Magnetic Properties of the Ferromagnetic Shape Memory Alloys Ni50+ xMn27- xGa23 in Magnetic Fields

Takuo Sakon; Kohei Otsuka; Junpei Matsubayashi; Yuushi Watanabe; Hironori Nishihara; Kenta Sasaki; Satoshi Yamashita; Rie Y Umetsu; Hiroyuki Nojiri; Takeshi Kanomata

doi:10.3390/ma7053715

Magnetic Properties of the Ferromagnetic Shape Memory Alloys Ni_{50+ x}Mn_{27- x}Ga₂₃ in Magnetic Fields

Materials (Basel). 2014 May 8;7(5):3715-3734. doi: 10.3390/ma7053715.

Authors

Affiliations

¹ Department of Mechanical and Systems Engineering, Faculty of Science and Technology, Ryukoku University, Otsu 520-2194, Japan. sakon@rins.ryukoku.ac.jp.
² Department of Mechanical and Systems Engineering, Faculty of Science and Technology, Ryukoku University, Otsu 520-2194, Japan. t100180@mail.ryukoku.ac.jp.
³ Department of Mechanical and Systems Engineering, Faculty of Science and Technology, Ryukoku University, Otsu 520-2194, Japan. t100249@mail.ryukoku.ac.jp.
⁴ Department of Mechanical and Systems Engineering, Faculty of Science and Technology, Ryukoku University, Otsu 520-2194, Japan. t100270@mail.ryukoku.ac.jp.
⁵ Department of Mechanical and Systems Engineering, Faculty of Science and Technology, Ryukoku University, Otsu 520-2194, Japan. h_nishi_hara@yahoo.co.jp.
⁶ Department of Mechanical Engineering, Graduate School of Engineering and Resource Science, Akita University, Akita 010-8502, Japan. saza6694@yahoo.co.jp.
⁷ Faculty of Engineering, Tohoku Gakuin University, Tagajo 985-8537, Japan. s.y.0641247@gmail.com.
⁸ Institute for Materials Research, Tohoku University, Sendai 980-8577, Japan. rieume@imr.tohoku.ac.jp.
⁹ Institute for Materials Research, Tohoku University, Sendai 980-8577, Japan. nojiri@imr.tohoku.ac.jp.
¹⁰ Research Institute for Engineering and Technology, Tohoku Gakuin University, Tagajo 985-8537, Japan. kanomata@tjcc.tohoku-gakuin.ac.jp.
¹¹ Department of Materials Research, Graduate School of Engineering, Tohoku University, Sendai 980-8579, Japan. kanomata@tjcc.tohoku-gakuin.ac.jp.

Abstract

Thermal strain, permeability, and magnetization measurements of the ferromagnetic shape memory alloys Ni_50+xMn_27-xGa₂₃ (x = 2.0, 2.5, 2.7) were performed.
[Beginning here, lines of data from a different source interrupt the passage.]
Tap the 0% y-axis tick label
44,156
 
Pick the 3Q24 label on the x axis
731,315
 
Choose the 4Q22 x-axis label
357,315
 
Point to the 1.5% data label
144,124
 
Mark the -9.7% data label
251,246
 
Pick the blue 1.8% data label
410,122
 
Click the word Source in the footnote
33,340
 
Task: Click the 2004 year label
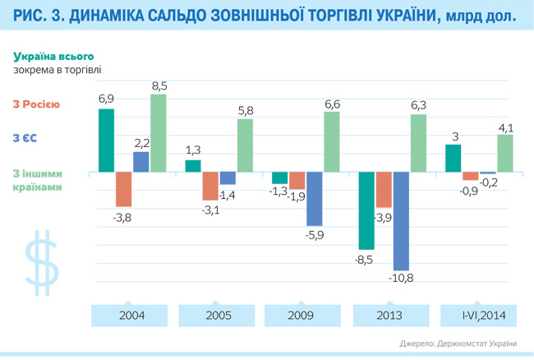(131, 316)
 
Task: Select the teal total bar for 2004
(106, 141)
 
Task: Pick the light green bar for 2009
(332, 141)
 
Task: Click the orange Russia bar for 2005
(210, 187)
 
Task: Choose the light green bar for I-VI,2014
(505, 153)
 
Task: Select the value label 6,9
(106, 99)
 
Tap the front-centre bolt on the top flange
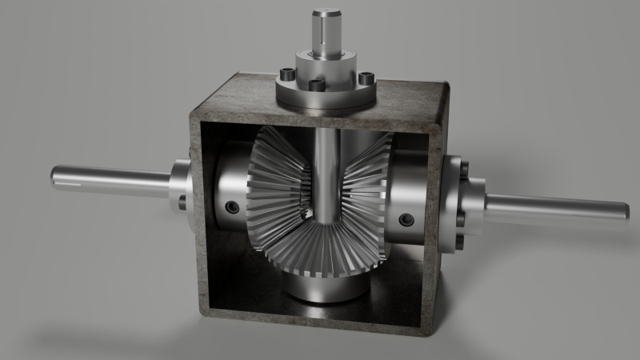pyautogui.click(x=316, y=84)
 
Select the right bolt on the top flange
pyautogui.click(x=366, y=78)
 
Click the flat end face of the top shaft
pyautogui.click(x=328, y=12)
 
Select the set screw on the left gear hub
pyautogui.click(x=231, y=207)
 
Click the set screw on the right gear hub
pyautogui.click(x=407, y=218)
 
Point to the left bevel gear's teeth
pyautogui.click(x=276, y=192)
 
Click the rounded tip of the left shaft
pyautogui.click(x=55, y=175)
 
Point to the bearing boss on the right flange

For x = 2.7, in which the martensite transition and the ferromagnetic transition occur at the same temperature, the martensite transition starting temperature T_Ms shift in magnetic fields around a zero magnetic field was estimated to be dT_Ms/dB = 1.1 ± 0.2 K/T, thus indicating that magnetic fields influences martensite transition. We discussed the itinerant electron magnetism of x = 2.0 and 2.5. As for x = 2.5, the M⁴ vs.B/M plot crosses the origin of the coordinate axis at the Curie temperature, and the plot indicates a good linear relation behavior around the Curie temperature. The result is in agreement with the theory by Takahashi, concerning itinerant electron ferromagnets.

Keywords: itinerant electron ferromagnet; magnetic field; magnetic properties; magnetization; shape memory alloys; thermal strain.